▶ _Page extract_:
— Start —

What’s in China SCCs – a comparative review against the EU SCCs

The Cyberspace Administration of China released the long-awaited Regulation on the Standard Contract for the Export of Personal Information on 24 February 2023.

01 March 2023

Publication

The Cyberspace Administration of China (CAC) released the long-awaited Regulation on the Standard Contract for the Export of Personal Information (China SCC Regulation) on 24 February 2023, as well as the annexed Standard Contract (China SCCs). This marks that the Standard Contract mechanism proposed under the Personal Information Protection Law of China (PIPL) effective from November 2021 is now finally a reality.

The Regulation will take effect from 1 June 2023 and market players have an additional 6-month grace period to enter into the China SCCs for existing cross-border data transfers (ie by 30 November 2023).

The China SCCs share a fair amount of similarities with the EU’s Standard Contractual Clauses for international data transfer (EU SCCs), whereas maintaining significant unique features, which international entities should note when implementing them and coordinating multi-jurisdictional data compliance.

— End —

▶ _Prompt_: According to the review of the China SCCs, by what date must existing cross-border data transfers be placed under the China SCCs? The data that comes next is separate from this review and has nothing to do with it.

▶ _Extracted entries_:

— Start —

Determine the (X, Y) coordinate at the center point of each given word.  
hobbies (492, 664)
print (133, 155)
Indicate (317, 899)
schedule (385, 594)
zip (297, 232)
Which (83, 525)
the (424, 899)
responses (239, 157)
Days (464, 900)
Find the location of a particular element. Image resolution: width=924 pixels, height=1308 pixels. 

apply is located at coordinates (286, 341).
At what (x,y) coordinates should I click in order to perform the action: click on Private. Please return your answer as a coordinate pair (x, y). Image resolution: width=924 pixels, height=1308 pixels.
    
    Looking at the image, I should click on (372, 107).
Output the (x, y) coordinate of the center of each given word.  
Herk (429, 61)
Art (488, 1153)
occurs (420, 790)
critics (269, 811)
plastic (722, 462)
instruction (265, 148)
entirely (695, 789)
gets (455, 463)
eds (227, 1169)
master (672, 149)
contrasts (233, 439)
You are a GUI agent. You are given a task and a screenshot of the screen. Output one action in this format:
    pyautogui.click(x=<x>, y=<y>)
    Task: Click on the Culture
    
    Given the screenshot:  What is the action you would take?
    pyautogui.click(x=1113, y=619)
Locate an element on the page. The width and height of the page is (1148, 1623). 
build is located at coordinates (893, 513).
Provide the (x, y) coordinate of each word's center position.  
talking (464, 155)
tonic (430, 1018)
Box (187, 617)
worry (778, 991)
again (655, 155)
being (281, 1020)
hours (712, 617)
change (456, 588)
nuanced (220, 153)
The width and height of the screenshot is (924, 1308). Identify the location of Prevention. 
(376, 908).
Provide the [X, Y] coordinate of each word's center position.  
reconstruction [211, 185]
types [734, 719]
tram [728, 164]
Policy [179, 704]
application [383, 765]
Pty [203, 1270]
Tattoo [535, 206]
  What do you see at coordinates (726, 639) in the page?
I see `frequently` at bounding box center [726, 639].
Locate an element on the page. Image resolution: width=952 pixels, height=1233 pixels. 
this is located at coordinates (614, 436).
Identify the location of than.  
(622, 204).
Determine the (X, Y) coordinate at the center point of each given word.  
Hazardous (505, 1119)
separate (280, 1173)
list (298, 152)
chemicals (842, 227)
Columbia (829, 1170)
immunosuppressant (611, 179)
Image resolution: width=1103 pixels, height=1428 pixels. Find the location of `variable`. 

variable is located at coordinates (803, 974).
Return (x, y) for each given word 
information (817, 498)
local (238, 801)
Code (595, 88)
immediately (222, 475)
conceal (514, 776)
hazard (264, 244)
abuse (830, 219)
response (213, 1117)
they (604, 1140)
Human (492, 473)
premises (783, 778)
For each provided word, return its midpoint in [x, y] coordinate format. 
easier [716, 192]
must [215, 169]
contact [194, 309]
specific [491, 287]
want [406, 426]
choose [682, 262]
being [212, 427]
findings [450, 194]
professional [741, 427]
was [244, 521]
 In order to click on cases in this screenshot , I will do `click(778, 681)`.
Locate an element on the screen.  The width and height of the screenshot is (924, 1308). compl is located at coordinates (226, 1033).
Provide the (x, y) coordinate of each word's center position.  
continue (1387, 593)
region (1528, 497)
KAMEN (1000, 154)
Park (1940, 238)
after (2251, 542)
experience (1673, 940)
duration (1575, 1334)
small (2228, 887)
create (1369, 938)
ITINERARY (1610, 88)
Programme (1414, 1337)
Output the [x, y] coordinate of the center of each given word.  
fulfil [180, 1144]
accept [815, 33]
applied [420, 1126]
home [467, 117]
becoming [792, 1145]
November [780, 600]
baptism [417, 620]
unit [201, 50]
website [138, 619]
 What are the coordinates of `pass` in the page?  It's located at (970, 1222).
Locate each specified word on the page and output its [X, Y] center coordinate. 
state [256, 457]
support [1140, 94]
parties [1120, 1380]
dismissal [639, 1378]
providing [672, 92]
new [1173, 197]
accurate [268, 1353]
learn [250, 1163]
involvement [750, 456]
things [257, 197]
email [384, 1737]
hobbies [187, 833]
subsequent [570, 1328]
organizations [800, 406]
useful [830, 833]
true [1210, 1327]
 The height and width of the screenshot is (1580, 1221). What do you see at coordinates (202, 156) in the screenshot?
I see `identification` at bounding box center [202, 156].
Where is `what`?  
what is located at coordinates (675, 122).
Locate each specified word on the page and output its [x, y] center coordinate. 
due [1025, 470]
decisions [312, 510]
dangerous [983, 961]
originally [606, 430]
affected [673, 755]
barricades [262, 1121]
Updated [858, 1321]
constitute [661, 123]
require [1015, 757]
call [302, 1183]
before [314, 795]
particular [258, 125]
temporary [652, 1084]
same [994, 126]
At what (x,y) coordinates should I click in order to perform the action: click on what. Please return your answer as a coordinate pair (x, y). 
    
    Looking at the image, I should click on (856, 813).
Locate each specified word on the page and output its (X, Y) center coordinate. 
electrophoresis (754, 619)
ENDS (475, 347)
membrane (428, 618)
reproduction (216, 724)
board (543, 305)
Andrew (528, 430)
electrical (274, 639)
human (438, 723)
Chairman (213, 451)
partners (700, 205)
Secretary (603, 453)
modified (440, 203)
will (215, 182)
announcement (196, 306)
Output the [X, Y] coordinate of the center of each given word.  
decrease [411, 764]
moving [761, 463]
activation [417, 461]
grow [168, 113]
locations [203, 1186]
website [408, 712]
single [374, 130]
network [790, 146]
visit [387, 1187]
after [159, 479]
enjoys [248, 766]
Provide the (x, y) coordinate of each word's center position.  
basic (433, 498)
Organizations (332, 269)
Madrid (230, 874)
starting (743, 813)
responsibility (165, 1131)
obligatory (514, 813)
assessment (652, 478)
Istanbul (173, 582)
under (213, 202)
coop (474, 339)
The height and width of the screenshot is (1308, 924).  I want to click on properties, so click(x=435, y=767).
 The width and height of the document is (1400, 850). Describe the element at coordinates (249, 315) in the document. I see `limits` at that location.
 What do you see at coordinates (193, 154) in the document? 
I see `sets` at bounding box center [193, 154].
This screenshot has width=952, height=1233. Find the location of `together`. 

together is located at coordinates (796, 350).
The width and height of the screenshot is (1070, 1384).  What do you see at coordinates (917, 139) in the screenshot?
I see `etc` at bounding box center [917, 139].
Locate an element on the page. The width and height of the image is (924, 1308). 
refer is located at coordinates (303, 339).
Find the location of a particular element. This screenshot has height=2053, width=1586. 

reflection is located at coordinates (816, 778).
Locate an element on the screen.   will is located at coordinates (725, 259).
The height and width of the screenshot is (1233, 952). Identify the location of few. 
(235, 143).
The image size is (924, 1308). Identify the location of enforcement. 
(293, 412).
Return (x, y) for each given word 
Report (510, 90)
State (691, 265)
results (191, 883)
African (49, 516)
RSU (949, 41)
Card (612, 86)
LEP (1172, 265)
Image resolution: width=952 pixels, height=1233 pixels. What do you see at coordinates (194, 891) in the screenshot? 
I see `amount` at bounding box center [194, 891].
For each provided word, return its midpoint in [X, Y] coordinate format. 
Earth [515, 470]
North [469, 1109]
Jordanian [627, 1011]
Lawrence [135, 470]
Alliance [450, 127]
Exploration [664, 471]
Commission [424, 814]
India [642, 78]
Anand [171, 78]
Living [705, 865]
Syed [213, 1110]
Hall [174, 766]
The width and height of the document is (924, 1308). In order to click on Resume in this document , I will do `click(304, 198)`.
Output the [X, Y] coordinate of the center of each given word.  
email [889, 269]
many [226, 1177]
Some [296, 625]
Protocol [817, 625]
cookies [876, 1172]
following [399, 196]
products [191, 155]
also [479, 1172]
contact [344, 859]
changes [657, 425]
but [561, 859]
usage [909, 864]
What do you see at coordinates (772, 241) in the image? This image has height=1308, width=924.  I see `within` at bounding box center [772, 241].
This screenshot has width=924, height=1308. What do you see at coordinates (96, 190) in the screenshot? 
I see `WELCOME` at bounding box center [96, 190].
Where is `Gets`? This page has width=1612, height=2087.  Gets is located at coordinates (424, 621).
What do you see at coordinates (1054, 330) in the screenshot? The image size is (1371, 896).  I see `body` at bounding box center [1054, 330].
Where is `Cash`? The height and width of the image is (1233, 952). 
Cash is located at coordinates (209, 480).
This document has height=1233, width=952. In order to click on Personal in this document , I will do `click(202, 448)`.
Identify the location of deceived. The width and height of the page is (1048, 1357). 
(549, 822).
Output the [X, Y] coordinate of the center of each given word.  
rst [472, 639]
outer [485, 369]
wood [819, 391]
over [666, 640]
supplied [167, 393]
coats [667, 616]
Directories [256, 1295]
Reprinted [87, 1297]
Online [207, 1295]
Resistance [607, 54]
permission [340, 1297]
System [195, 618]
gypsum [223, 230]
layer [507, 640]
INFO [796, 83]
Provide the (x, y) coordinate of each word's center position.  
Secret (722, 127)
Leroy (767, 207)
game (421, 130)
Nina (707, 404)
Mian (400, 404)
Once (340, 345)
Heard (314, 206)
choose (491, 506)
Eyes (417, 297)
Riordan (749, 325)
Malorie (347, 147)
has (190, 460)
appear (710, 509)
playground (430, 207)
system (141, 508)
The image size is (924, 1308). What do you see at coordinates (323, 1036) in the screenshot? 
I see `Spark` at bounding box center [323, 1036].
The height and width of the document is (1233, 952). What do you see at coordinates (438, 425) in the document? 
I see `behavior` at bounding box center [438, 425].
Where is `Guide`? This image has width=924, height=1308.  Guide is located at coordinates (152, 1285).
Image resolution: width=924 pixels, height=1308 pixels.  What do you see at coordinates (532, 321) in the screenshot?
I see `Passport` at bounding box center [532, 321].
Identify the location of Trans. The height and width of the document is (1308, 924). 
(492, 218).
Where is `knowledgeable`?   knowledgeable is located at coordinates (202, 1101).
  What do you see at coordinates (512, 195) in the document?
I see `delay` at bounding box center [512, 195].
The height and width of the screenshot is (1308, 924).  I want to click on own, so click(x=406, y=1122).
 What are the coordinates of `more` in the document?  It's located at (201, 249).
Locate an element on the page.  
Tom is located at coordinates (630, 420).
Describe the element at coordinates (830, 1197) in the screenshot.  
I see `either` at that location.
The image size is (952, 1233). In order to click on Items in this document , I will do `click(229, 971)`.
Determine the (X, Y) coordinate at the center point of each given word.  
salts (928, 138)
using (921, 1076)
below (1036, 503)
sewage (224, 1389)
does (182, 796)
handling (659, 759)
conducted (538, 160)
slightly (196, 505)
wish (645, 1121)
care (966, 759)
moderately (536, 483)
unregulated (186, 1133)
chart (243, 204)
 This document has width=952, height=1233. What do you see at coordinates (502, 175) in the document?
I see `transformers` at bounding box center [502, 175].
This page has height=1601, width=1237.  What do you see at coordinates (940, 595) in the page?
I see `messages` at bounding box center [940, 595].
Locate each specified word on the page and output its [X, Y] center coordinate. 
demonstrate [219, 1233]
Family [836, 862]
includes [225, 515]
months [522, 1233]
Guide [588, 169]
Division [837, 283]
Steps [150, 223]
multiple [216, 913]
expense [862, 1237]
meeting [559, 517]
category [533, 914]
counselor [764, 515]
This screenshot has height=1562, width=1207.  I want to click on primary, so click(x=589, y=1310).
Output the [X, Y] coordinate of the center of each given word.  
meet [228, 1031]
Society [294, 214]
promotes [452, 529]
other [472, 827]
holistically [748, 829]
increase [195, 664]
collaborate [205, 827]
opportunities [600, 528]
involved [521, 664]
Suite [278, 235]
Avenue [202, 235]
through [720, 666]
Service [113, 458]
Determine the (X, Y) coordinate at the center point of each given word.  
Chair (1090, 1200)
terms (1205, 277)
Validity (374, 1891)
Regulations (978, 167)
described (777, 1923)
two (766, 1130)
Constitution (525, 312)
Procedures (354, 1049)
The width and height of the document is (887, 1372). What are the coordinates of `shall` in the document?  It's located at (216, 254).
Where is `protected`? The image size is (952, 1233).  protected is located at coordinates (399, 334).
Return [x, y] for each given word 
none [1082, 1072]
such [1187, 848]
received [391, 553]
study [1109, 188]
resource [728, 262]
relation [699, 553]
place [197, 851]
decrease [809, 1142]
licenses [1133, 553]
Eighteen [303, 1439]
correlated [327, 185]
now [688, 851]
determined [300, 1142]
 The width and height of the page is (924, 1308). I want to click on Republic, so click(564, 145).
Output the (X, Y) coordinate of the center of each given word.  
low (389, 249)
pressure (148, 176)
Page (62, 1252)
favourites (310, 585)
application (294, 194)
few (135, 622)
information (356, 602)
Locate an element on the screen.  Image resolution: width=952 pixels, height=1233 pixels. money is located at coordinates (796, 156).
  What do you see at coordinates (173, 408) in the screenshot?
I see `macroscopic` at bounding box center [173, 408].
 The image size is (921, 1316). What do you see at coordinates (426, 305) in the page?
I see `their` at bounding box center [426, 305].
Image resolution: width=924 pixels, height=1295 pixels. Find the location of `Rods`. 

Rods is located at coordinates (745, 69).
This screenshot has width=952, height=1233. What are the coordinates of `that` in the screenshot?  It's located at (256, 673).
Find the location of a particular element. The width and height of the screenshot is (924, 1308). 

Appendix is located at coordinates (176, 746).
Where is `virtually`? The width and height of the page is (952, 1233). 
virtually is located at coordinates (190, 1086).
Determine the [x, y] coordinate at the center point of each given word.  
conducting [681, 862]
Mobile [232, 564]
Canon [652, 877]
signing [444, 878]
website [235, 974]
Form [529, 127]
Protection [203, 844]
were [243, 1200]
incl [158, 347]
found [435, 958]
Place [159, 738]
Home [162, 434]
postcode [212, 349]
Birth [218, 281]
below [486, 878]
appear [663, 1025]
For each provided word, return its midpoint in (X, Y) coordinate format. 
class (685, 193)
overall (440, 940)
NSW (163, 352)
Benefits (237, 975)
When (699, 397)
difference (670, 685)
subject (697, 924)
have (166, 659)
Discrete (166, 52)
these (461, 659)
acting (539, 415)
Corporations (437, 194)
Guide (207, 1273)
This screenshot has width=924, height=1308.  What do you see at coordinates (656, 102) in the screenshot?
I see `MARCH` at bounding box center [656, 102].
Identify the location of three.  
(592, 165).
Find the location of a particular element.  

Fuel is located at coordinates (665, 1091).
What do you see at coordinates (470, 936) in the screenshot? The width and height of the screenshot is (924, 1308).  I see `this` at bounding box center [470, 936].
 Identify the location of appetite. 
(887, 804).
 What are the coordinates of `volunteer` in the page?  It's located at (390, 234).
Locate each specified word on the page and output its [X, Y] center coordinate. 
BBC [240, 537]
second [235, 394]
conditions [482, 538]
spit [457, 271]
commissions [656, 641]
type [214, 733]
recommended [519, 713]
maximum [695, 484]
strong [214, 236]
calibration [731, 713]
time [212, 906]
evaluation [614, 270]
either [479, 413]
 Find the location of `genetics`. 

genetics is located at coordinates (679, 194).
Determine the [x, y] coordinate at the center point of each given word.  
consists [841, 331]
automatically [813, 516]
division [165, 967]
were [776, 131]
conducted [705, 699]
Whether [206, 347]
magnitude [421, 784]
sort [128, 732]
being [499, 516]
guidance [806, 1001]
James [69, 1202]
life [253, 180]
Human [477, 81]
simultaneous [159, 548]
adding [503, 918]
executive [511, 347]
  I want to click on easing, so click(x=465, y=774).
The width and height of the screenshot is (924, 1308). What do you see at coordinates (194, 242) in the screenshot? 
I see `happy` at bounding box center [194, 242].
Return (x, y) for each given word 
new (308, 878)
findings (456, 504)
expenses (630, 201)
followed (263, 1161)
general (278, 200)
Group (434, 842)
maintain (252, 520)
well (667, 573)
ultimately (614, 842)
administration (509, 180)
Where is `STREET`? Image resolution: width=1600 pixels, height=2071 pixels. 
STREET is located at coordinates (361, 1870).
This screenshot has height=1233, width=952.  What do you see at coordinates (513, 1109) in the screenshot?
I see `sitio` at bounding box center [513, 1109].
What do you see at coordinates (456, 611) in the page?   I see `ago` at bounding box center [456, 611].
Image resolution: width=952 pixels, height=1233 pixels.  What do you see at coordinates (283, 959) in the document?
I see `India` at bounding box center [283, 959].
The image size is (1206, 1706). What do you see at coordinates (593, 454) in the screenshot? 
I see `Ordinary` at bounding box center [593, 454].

— End —

▶ _Exercise answer_: By 30 November 2023.